In 1928 we got our first car, it was a 4 door touring car and I think it cost about $600.00

It was really something to own a car in those days. There were not very many cars then and most of them were Model T Fords.

Daddy never learned to drive so Mother did all the driving. I was about 15 or 16 years old before Mom and Dad would let me drive it, but when I finally did, after much begging and pleading, I could drive good enough to take it out by myself. I felt like the President of The United States. You didn't have to have a drivers license back then. I think it was in 1936, that I got my license. They cost 50¢.
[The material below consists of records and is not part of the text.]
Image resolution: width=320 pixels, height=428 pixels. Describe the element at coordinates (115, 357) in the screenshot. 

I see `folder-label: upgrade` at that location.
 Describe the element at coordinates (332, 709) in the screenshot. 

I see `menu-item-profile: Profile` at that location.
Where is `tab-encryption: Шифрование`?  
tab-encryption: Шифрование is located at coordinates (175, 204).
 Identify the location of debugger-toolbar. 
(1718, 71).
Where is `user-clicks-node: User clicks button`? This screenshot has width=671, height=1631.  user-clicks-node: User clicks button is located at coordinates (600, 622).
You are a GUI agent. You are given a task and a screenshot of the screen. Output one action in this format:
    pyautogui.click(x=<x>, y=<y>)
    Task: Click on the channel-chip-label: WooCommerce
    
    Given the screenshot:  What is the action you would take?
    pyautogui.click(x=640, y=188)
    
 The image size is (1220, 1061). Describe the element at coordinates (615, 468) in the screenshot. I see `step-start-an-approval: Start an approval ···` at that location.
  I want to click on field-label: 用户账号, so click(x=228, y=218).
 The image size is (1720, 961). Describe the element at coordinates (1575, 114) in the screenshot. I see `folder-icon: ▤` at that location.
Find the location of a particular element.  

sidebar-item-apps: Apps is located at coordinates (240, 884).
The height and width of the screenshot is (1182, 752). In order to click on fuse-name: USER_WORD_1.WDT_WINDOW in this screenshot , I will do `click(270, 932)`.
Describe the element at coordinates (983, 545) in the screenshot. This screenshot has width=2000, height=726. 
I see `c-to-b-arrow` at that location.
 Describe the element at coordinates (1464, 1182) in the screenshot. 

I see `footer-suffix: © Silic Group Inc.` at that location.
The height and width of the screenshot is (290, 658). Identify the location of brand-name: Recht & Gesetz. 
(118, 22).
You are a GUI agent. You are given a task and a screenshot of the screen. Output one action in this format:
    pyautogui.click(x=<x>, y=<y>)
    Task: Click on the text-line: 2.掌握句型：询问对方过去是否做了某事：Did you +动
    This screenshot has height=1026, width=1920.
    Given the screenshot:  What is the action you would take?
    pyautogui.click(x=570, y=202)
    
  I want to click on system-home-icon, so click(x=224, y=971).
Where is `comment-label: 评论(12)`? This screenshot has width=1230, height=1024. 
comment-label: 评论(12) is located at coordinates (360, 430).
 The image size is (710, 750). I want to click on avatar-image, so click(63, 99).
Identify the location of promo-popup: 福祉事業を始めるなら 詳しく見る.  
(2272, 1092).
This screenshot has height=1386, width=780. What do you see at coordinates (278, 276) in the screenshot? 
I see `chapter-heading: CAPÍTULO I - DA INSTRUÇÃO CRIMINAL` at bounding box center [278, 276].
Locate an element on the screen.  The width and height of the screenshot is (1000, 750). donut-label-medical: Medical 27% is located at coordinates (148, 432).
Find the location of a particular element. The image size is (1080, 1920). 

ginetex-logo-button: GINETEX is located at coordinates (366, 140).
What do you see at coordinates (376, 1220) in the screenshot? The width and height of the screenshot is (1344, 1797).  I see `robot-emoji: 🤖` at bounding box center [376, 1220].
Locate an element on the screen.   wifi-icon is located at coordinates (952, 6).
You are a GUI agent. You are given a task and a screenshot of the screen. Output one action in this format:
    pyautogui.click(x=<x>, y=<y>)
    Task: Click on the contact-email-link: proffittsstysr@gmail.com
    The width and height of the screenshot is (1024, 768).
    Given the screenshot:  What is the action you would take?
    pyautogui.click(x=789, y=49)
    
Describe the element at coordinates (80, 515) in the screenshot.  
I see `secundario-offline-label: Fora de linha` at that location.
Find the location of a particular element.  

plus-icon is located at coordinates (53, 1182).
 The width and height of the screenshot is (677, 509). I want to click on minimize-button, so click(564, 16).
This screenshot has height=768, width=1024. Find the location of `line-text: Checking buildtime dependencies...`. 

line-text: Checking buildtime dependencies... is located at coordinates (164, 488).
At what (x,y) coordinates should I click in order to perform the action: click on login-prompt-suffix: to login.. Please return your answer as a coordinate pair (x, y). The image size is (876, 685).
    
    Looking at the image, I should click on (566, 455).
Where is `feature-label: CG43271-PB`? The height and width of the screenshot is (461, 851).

In 1933 I went with my Dad to Mt. Airy, NC to sell tobacco. At Swanson's Motor Co., I saw this 1929 Model A Ford Roadster. I fell in love with that car. It was the most beautiful car I had ever seen. It was black and green with wire spoke wheels and a tan, khaki top. It had two spare tires on the back with a tan tire cover to match the top and it had a rumble seat. The price of the car was $175.00 and I had to pay $75.00 down. I was so proud of that car. I don't believe a boy today would be thrilled as much as I was if he had a Rolls Royce.

I never had any trouble getting dates with my car. Sometimes I would have 2 in the front with me and 2 in the rumble seat and 1 on each side, standing on the fenders.

My Dad was a good man. Of course he had to work hard, everyone did to raise a family and keep the taxes paid. He loved to read the Bible and sing. Amazing Grace was one of his favorite songs. He had a loud, clear voice and early in the morning when he would start out to the fields to work he would start singing and you could hear his voice echo for miles around. Dad has been long gone now, but I can still hear his voice ringing loud and clear as it echoed back across the hills of Patrick County, Virginia.